---- 文書の抜粋

- 7月 9, 2025
便潜血検査陽性の方へ その(1)
皆様こんにちは。
早いもので開院して2年目に突入しました。
このコラムは、便潜血検査で陽性であった方、血便を認めた方、初めて大腸カメラ検査を受診される方にお読みいただくと参考になると思います。
大腸カメラ検査を受けるにあたって確認いただきたいこと(2)
https://sasajima-clinic.com/blog/archives/64と重複する内容になります。
当院は、大腸カメラ検査の受診者様が、胃カメラ検査よりも多く、それだけお悩みの方が当院を選択していただいている結果で有難いことです。
大腸カメラ検査の受診者様の動機で一番多いのは便潜血検査陽性です。
まずは、大腸カメラ検査は、行っているもののポリープ切除は行っていない検査のみの対応の施設があります。このような施設で検査を受けた場合には、切除すべき病変が発見された場合には他の施設へ紹介され、そこでさらに再度初診外来を受診し、下剤を内服して治療を受けるという段取りが必要になります。経済的にも肉体的にも2重の負担がかかりますので、あまり推奨されません。
日帰りポリープ切除術の適応となる病変を発見された場合の、内視鏡クリニックや病院の対応を以下に分類しました。
①Cold Forceps Polypectomy(コールドフォーセプスポリペクトミー):高周波電源を使用せず、生検鉗子(通常は検査用のもの)で5mm以上になると分割切除となることが多く、腫瘍が小さいにも拘わらず遺残・再発の可能性が懸念されます。分割切除となると正確な病理組織診断は困難であることも難点です。内視鏡クリニックで、この手法を主に適用している施設もそれなりにあります。背景に、内視鏡のスネアなどの医療機器の価格の高騰があると思われます。ちなみに当院では、めったに行うことありません。

--------
---- 収録データ

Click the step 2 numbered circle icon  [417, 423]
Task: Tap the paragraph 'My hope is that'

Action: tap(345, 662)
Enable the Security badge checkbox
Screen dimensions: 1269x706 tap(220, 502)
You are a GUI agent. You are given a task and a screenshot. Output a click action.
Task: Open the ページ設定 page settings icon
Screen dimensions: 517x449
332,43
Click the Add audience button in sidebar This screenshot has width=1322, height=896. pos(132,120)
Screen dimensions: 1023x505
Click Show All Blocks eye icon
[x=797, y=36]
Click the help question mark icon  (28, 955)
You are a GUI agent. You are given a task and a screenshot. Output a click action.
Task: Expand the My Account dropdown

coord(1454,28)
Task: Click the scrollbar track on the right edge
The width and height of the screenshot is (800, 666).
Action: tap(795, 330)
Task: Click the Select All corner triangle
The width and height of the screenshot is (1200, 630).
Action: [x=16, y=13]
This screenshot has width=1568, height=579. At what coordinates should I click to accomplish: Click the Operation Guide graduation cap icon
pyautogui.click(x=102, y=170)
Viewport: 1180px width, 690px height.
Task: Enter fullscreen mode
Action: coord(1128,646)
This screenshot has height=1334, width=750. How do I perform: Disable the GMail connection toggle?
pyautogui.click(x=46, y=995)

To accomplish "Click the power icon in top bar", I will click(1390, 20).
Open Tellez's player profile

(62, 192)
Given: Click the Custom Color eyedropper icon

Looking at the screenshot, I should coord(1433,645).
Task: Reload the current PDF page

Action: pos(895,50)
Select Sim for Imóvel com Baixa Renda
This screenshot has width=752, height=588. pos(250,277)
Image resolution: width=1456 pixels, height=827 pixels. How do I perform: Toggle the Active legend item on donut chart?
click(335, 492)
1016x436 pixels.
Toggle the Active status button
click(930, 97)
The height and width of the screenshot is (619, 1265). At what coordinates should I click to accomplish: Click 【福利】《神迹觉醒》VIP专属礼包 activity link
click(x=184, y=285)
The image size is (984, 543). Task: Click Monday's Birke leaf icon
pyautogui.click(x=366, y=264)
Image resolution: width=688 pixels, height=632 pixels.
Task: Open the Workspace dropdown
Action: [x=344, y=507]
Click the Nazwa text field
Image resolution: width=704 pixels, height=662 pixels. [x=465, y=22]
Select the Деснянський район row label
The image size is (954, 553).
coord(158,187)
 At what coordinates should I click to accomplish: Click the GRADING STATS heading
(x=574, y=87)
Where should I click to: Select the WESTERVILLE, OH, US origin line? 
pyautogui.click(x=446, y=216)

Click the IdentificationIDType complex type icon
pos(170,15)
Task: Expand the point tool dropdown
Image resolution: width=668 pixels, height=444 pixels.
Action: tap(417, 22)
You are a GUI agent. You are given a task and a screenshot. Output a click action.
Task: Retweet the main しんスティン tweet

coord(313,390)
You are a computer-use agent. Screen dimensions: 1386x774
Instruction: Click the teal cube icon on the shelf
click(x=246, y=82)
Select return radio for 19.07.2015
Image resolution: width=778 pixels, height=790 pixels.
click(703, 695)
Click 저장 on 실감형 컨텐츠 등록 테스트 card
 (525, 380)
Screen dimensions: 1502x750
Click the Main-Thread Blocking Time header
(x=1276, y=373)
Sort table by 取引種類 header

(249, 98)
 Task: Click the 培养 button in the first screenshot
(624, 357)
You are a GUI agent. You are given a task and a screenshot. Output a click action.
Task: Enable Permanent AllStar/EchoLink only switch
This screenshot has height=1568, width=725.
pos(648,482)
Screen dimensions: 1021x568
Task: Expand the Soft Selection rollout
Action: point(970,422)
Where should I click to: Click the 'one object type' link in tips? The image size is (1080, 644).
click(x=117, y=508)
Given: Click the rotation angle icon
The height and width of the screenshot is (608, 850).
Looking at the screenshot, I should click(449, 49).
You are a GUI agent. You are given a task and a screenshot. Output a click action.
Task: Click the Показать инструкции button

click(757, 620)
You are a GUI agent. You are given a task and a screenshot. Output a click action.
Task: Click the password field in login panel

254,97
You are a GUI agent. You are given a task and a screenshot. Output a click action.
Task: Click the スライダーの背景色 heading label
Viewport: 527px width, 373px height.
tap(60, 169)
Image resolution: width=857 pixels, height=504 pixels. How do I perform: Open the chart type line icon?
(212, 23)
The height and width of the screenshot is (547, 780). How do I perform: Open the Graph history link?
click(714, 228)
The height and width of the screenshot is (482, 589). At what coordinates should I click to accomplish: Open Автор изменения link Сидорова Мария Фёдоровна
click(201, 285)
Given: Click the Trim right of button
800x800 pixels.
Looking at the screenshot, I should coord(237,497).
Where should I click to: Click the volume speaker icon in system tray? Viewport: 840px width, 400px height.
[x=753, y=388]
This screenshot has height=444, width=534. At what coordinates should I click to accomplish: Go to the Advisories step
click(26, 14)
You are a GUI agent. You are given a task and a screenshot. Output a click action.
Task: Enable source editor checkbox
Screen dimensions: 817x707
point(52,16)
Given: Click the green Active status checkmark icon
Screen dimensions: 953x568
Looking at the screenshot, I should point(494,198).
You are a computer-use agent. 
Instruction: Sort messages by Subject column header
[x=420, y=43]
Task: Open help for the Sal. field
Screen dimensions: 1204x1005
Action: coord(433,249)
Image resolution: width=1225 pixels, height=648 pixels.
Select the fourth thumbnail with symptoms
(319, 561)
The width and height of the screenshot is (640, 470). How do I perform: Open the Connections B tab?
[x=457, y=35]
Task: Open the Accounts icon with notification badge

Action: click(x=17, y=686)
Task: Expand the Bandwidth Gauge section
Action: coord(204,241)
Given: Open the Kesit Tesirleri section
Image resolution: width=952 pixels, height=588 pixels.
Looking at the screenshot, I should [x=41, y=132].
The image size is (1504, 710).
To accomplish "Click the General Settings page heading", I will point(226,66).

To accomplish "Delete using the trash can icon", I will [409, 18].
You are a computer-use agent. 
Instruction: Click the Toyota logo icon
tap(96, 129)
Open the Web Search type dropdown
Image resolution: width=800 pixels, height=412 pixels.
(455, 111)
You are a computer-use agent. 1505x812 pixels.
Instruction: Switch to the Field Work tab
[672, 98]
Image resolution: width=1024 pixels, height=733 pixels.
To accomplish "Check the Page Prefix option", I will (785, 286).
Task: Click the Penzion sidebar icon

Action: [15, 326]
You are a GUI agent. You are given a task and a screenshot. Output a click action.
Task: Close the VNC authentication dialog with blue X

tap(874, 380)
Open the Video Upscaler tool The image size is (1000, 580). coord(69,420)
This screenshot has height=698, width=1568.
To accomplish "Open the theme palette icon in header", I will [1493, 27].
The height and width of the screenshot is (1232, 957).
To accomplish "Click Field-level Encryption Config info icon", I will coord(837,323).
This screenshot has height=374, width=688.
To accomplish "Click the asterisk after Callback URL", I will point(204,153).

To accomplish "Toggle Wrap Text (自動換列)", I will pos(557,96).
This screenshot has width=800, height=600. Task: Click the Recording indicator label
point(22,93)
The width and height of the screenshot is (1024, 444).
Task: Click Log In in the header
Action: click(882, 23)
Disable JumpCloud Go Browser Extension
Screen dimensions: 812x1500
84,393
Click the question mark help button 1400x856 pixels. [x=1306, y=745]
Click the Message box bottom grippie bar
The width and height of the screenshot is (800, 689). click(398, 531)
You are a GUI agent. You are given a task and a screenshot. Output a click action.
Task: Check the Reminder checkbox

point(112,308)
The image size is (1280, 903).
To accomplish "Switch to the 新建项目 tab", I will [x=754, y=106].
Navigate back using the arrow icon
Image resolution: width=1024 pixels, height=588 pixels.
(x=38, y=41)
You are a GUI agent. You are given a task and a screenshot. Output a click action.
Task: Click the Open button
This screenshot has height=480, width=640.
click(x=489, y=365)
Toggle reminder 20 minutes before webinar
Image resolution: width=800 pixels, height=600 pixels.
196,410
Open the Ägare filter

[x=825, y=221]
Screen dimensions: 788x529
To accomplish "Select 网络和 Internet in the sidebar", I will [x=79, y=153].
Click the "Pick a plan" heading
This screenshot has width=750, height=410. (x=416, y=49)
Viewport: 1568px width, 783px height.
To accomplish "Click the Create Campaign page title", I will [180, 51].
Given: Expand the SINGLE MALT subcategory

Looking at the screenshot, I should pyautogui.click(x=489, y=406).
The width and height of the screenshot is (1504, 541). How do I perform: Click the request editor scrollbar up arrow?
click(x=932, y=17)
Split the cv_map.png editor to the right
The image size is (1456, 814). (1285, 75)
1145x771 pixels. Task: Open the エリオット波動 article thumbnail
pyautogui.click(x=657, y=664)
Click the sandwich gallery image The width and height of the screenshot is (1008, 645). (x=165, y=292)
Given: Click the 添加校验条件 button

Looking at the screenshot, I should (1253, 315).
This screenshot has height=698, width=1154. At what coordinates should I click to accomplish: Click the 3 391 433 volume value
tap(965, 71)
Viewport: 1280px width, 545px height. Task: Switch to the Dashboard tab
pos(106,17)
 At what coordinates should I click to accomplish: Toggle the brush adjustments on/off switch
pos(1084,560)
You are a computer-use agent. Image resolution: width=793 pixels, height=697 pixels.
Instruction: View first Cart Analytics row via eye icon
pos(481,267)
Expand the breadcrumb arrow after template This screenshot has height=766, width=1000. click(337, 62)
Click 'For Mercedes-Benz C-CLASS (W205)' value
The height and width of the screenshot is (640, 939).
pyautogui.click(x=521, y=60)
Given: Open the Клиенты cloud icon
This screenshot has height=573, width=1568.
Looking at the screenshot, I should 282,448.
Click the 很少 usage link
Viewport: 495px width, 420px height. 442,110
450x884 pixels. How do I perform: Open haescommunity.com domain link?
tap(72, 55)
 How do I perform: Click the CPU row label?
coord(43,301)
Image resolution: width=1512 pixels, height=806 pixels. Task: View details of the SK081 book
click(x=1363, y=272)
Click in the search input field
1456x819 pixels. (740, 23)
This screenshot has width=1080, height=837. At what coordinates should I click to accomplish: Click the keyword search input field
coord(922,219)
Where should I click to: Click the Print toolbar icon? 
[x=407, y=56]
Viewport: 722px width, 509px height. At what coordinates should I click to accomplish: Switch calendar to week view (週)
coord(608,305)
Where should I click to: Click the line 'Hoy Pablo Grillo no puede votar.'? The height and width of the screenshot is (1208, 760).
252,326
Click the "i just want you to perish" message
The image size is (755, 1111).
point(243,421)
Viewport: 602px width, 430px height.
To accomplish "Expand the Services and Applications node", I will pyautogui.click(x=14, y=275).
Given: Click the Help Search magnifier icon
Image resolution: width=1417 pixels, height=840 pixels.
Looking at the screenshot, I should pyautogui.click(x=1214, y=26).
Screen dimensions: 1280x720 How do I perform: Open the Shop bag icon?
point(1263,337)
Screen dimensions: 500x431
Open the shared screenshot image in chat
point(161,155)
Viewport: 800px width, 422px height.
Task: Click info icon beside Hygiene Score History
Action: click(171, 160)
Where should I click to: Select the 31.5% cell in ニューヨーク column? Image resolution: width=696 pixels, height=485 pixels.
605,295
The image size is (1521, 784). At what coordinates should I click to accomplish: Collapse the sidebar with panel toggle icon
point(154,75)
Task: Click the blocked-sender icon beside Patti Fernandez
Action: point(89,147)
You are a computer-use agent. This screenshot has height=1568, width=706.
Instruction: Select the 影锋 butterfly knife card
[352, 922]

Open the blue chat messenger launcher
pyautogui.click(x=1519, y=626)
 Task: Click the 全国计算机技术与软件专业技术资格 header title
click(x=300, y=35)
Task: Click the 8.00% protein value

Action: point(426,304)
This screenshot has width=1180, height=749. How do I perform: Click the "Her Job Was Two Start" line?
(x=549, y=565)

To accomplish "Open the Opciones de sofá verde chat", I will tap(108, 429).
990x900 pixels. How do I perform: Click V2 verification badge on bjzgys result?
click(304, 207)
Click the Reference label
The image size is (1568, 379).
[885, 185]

--------

● **取り組み課題**:
**A)** 大腸カメラ検査のコラムによると、大腸カメラ検査を受ける人の動機として最も多いものは何ですか。
**B)** 大腸カメラ検査のコラムの続きを、最後の文の後から書いてください。

● **課題の解答**:
**A)** 便潜血検査陽性です。

**B)**
②Cold Snare Polypectomy(コールドスネアポリペクトミー):高周波電源を使用せず、金属のスネアワイヤーで絞りこんで切除します。腫瘍サイズが10mm以下で、かつ形態が非有茎性(:くきを持たない病変)であり拡大観察で腺腫と術前診断された場合に適応となります。切除可能な深さについては、粘膜下層はほとんど取れないためです。この方法で切除可能な病変は限定的です。高周波を使用した内視鏡切除と比較すると後出血や穿孔などの偶発症が少ない傾向にありますが、両者には統計学的有意差はないというのが現状です。
最近、このコールドスネアポリペクトミーを早期癌に対して行った後に、進行癌で再発した症例が報告されるなどの問題点が浮き彫りになっております。今後もこのようなケースは増えるのではないかと懸念されます。
③Polypectomy(ポリペクトミー):高周波電源は使用しながら、金属のスネアワイヤーで絞りこんで切除します。熱を加えて切除することから、熱を加える時間が長かったりすると切除後の潰瘍底(かいようてい)から後出血(こうしゅっけつ)を来す確率が、cold snare polypectomy(コールドスネアポリペクトミー)よりも高い可能性があります。
④EMR(内視鏡的粘膜切除術):粘膜下層に粘稠度の高い液体を注入してから、スネアワイヤーで絞り込んでから高周波電流を流して切除する方法です。腫瘍サイズが10~20mm程度の平坦な病変(横に広がっている病変)、大型の有茎性病変(茎を持った病変)、陥凹型(凹んだ形態)の病変、早期がんなどに適応します。ここからは経験則ですが、形態が有茎性病変(くきを有する病変)にも、Cold Snare Polypectomy(コールドスネアポリペクトミー)やPolypectomy(ポリペクトミー)を無理に適応するよりもこのEMR(内視鏡的粘膜切除術)を適用したほうが、術直後の出血や後出血も少なく、病変を確実にきれいに切除可能です。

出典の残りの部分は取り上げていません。